The first was the Arab dress idea, and for two days they played costume and looked through books and magazines for anything having to do with dress or fashion. It all seemed so childishly simple: fashions were dictated by what the “people of the moment” were wearing, and right now Rick was a “person of the moment,” and so, by extension, was Elektra. They were always being photographed and interviewed, and what they did became news. This would always work as long as they weren't pigs about it; the young public enjoyed success for its heroes, and Rick was certainly a hero.
The Endless Unicorn
had cost two hundred thousand dollars and had grossed worldwide something like forty million dollars,
because young people everywhere liked it.
Rick liked it, too, that's why he made the goddamn thing; he liked it and he forced it through, and it hit the bull's-eye. So even the establishment liked him, although it did not trust him.

Which brought his mind, now riding high on the new lines, to the second idea, which was not so simple as the first, but much more exciting to Rick. He would take over the studio, grab it away from Alexander Hellstrom, and with the whole creative power of the studio behind him, and with his friends, the young up-and-coming filmmakers of the world, he would begin a reign of moviemaking equal to the age of the pyramids.
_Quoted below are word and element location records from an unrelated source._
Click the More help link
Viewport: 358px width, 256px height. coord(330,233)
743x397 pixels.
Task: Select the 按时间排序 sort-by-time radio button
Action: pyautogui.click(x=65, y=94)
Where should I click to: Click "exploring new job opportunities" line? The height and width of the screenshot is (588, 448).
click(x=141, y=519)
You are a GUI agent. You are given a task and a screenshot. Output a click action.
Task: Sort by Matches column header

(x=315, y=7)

At one point Rick laughed wildly and kissed Elektra and said, “We'll make
The Martian Chronicles,
with actual locations! On Mars!”

She loved it. “Can I be in the picture?”

It was time to blow the rocks out of his nose. Rick went into the bathroom off the bedroom, taking along a fresh wineglass, which he filled to the brim with warm water. He dipped his nose into the water, much as a bird might, and inhaled. Warm itchy water trickled down his throat, almost making him cough. He held the cough, and let the excess water drip from his nose. He looked at himself in the mirror. His eyes were feverish, big as prunes. He inhaled more water, repeating the process three times, and then with a shake of his head, blew. He could feel huge masses of wreckage up inside his head, and, closing off one nostril at a time, blew and blew. Once it started it rose to a torrent, and the sink was spattered with shiny crimson blobs and red rills of blood. God, but it felt good to blow that stuff out!
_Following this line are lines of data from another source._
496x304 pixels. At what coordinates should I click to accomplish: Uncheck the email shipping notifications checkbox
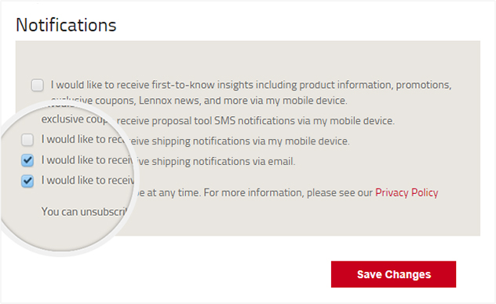(27, 160)
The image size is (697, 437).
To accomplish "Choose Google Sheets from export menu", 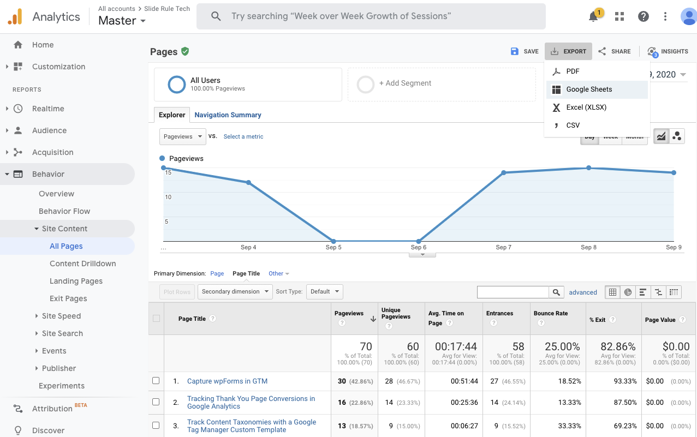I will [589, 89].
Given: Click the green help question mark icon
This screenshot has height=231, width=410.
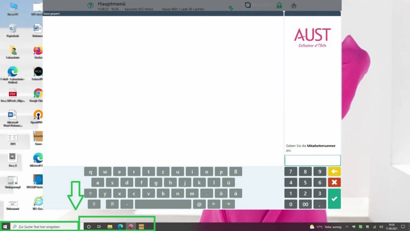Looking at the screenshot, I should (x=90, y=6).
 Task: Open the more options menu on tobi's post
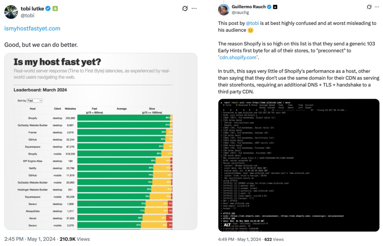pyautogui.click(x=194, y=9)
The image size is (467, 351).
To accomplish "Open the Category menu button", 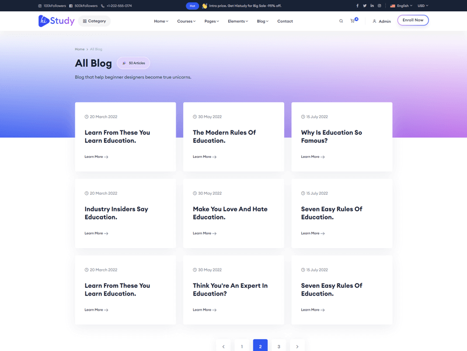I will coord(95,21).
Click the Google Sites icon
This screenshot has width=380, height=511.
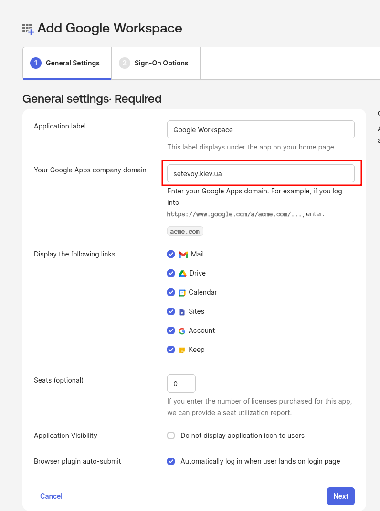[x=182, y=312]
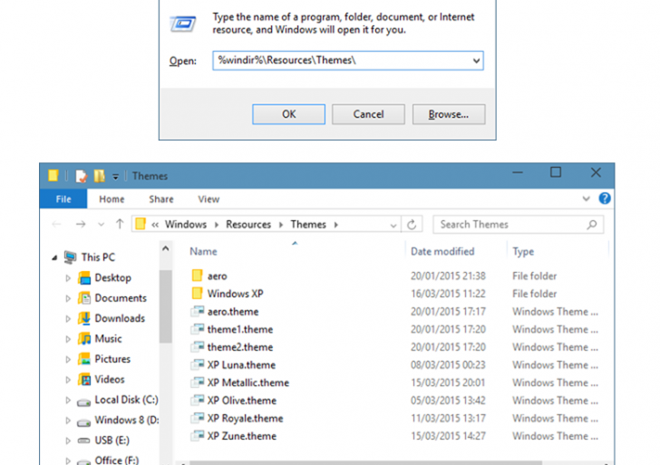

Rick cleaned the bowl thoroughly, reflecting on the fact that his snot was worth money. He was still high, and his nostrils felt like twin wind tunnels. In the bedroom Elektra was trying to get some sleep, lying on her side with the sheet up over her shoulder, breathing like a wounded buffalo. He did not disturb her, but walked on through to the living room and sat once again by the coffee table. Coffee table. There had been just about everything on that table but coffee. She was right. It was time to quit, even though there was a lot of coke left. His nose was clean and clear, even starting to hurt a bit; this was the time to take a double shot of 100-proof whiskey, lie back, and come gradually down.